> _PAGE TEXT_:
(begin)

And he ought to be. Six months ago after the first failure I questioned the way the sub element had been fixtured. It was different than originally fixture where the vibration was causing it to not function properly. So George designed a super stiff fixture, and for the first couple of runs worked. I didn’t particularly like it before we tested it (it just seemed to be too extreme a solution) but it seemed to work. Well, shortly after that it failed the first time, and as we were brainstorming I mentioned the stiff fixture. I wasn’t an expert on that technology, but when I actually did design work back in my younger days, I was pretty decent at stress analysis. When you increase the stiffness, the loads on parts increase because they don’t dissipate elsewhere. If there is a part that is borderline to failure, the increased load could push it over to failure. That’s basic stuff. George disagreed. He insisted that the fixture was decoupled from the load transfer (in retrospect, how could that be? It can’t.), and, when I pressed his team on this, in his prickly manner said that in his “engineering judgment” built from twenty-something years designing this technology it wasn’t the issue. However to satisfy me they would include it in their fault tree possibilities.

(end)

> _JOBS_:
#1 In the account of the stiff fixture, what did George's team agree to do to satisfy the narrator?
#2 According to the account of the stiff fixture, why could the stiffer fixture cause a part to fail? Answer in one to three sentences.
#3 Carry on the account of the stiff fixture from the point where it stops.

> _DATA SECTION_:

(begin)

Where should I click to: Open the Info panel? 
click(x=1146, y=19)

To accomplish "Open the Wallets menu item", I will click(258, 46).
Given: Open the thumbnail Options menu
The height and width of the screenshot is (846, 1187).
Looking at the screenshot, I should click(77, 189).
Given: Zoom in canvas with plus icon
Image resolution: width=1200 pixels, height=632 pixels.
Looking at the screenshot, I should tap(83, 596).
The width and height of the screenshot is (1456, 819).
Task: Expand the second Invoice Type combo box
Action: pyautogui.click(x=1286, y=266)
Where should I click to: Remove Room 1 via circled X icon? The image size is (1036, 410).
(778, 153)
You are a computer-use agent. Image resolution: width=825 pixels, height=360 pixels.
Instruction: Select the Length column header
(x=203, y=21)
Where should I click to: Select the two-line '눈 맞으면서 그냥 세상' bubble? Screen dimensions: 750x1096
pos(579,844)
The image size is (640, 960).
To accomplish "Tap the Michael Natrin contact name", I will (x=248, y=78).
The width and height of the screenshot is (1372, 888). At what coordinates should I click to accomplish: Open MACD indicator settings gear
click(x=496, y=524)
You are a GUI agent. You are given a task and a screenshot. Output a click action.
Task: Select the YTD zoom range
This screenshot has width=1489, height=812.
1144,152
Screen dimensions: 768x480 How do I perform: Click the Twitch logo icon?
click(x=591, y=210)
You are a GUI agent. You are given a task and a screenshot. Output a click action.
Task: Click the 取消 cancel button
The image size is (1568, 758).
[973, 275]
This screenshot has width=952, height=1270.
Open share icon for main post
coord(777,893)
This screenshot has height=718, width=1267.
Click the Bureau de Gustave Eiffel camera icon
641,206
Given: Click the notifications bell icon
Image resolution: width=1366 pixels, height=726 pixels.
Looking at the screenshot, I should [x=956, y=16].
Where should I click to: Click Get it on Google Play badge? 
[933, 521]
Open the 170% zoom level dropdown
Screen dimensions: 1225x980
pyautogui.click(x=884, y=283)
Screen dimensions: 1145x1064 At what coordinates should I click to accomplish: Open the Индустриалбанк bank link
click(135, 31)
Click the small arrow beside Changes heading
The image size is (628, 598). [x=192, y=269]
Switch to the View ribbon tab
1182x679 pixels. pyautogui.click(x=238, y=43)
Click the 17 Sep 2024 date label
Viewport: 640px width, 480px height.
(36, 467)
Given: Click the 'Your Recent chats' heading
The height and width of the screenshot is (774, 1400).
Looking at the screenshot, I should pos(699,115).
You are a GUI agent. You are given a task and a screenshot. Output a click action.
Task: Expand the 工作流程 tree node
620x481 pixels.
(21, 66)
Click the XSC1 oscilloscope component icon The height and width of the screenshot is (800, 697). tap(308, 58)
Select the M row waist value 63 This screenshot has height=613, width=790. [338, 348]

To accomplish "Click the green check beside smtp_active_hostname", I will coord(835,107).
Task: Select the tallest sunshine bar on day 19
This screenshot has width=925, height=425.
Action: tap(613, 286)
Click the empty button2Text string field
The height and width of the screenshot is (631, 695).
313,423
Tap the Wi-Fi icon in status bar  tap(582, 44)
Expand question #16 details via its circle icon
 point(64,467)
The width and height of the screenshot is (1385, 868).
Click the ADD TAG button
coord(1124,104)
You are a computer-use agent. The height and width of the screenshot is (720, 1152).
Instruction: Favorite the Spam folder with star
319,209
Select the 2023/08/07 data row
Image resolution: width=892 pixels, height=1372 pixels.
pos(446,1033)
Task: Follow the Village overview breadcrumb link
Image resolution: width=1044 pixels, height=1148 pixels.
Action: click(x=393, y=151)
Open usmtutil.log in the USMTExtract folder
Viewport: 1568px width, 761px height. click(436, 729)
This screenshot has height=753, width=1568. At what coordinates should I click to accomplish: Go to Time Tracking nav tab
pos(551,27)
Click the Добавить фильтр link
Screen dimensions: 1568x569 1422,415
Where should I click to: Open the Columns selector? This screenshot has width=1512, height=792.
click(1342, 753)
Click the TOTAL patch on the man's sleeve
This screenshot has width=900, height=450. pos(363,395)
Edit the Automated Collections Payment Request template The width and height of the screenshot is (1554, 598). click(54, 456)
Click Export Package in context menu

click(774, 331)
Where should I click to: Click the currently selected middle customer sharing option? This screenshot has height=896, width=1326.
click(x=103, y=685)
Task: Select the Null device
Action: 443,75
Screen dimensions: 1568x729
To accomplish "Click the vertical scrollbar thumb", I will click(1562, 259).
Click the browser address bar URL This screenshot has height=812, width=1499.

(end)

> _SET OF ANSWERS_:
#1 They agreed to include the stiff fixture in their fault tree possibilities.

#2 Increasing the stiffness raises the loads on parts because those loads no longer dissipate elsewhere. A part that is already borderline to failure could be pushed over into failure by that added load.

#3
Ok, a couple of months later they completed their root cause analysis—which I thought was fairly thorough—and they identified a single part that was improperly designed. The increased stiffness issue was deemed a possible contributor to the failure but only because the incorrectly designed part couldn’t accommodate the new loading. A single part needed redesign with no changes to anything else. Alright that seemed to jive. So off we were to manufacturing the broken parts and the new part.
But after that analysis we had to address our risk mitigation plan. A risk mitigation plan (or some people call it a risk register) is a documentation of all the technical and programmatic risks that might be encountered, assessed and scored (usually low, medium, or high), and those rated high risks mitigation plans are put into place and with a backup plan if the risk is actualized. I called George into my office to come up with the new risk evaluation for the broken sub element. Risk mitigation planning is something I take very seriously, and I go to great effort. People don’t realize how important understanding risk is to a project. As you can see a failure can alter the best laid plans. Wikipedia has a good write up on risk management (http://en.wikipedia.org/wiki/Risk_management) if anyone is interested.
So sitting in my office we get to “robustness of parts insufficient” for his sub element. Prior to the failure it had been rated a moderate risk, given it had worked a few times, though with vibration. Without even a thought that it would be controversial I said that this had to be a high risk until proven otherwise. Well it was controversial. George didn’t like that at all. “What,” I exclaimed, “you want me to not raise a red flag after this had just broke?” “Yeah,” he insisted. And here was his logic. The sub element had gone through design and was working for a while. We failed because of a single part. We analysized it to death, so that now we completely understood it, and so it should stay at moderate, if not actually be reduced to low.
“What!? You think because you analysized it you have reduced the risk of something we know has already failed?”
“Yes. It was a moderate risk before the failure and now it should at most be a moderate risk again.” This went back and forth for a while, each time our voices getting louder to emphasize our points.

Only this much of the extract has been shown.